### SHORT PROBLEM
Put the lines of the listing below into a numbered list, leaving out any blank lines. Include only everything from the line containing "Image resolution: width=1170" down to the line containing "click(216, 462)", both of those lines included.

### Item-finding listing
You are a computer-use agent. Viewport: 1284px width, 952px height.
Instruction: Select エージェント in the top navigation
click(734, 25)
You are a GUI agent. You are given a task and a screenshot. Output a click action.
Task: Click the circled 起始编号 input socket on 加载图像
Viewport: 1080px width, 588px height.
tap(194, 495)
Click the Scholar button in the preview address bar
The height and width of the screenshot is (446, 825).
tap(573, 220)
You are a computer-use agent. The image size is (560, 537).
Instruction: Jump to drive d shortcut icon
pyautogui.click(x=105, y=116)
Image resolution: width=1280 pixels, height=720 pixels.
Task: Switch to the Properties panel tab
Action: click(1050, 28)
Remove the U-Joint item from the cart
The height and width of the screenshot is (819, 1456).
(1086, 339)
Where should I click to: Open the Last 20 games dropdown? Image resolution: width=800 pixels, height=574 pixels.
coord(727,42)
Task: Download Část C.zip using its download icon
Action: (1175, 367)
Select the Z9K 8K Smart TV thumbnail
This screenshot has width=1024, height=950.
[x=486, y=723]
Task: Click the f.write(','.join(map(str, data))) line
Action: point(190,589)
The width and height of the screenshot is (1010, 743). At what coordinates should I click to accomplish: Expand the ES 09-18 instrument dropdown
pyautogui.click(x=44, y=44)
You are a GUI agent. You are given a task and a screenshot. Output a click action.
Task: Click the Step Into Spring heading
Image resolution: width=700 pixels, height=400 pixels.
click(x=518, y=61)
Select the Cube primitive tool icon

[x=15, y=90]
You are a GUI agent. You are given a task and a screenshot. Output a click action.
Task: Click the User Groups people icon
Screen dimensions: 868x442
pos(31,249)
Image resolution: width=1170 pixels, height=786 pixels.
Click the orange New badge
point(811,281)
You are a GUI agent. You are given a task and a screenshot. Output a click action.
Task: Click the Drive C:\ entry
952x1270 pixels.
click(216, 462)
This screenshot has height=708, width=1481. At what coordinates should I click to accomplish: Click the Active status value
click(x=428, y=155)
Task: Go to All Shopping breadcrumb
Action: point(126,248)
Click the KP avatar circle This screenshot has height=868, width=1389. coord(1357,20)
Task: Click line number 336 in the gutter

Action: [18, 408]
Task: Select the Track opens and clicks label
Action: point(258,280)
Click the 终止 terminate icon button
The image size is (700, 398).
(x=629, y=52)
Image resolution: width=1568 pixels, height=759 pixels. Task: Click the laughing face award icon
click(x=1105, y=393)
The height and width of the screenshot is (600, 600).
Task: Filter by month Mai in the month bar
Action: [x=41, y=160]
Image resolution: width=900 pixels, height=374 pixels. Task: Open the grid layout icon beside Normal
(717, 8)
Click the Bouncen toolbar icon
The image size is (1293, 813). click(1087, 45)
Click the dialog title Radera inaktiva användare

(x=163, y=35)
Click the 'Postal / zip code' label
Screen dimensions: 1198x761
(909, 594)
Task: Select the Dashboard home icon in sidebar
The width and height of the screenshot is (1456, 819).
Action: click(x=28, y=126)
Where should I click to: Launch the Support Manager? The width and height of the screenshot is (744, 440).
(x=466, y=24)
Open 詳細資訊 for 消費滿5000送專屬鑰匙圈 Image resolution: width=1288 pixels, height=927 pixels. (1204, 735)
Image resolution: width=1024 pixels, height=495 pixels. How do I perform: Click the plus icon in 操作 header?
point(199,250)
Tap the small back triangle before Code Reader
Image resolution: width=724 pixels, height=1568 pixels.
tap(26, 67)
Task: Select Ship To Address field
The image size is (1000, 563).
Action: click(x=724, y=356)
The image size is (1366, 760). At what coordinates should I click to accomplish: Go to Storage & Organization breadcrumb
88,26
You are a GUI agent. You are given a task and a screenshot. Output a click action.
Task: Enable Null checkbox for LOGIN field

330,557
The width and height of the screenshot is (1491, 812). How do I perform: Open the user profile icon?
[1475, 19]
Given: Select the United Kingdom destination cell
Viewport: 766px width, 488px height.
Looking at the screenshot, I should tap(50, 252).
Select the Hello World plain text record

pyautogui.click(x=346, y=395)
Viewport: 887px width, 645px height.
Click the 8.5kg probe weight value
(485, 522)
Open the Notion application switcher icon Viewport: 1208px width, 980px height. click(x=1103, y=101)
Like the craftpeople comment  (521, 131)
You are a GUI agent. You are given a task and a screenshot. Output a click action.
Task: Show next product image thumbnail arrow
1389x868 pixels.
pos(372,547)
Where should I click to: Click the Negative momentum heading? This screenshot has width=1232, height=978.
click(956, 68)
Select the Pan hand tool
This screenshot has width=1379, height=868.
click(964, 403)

### RESPONSE FOR THIS EXERCISE
1. Image resolution: width=1170 pixels, height=786 pixels.
2. Click the orange New badge
3. point(811,281)
4. You are a GUI agent. You are given a task and a screenshot. Output a click action.
5. Task: Click the Drive C:\ entry
6. 952x1270 pixels.
7. click(216, 462)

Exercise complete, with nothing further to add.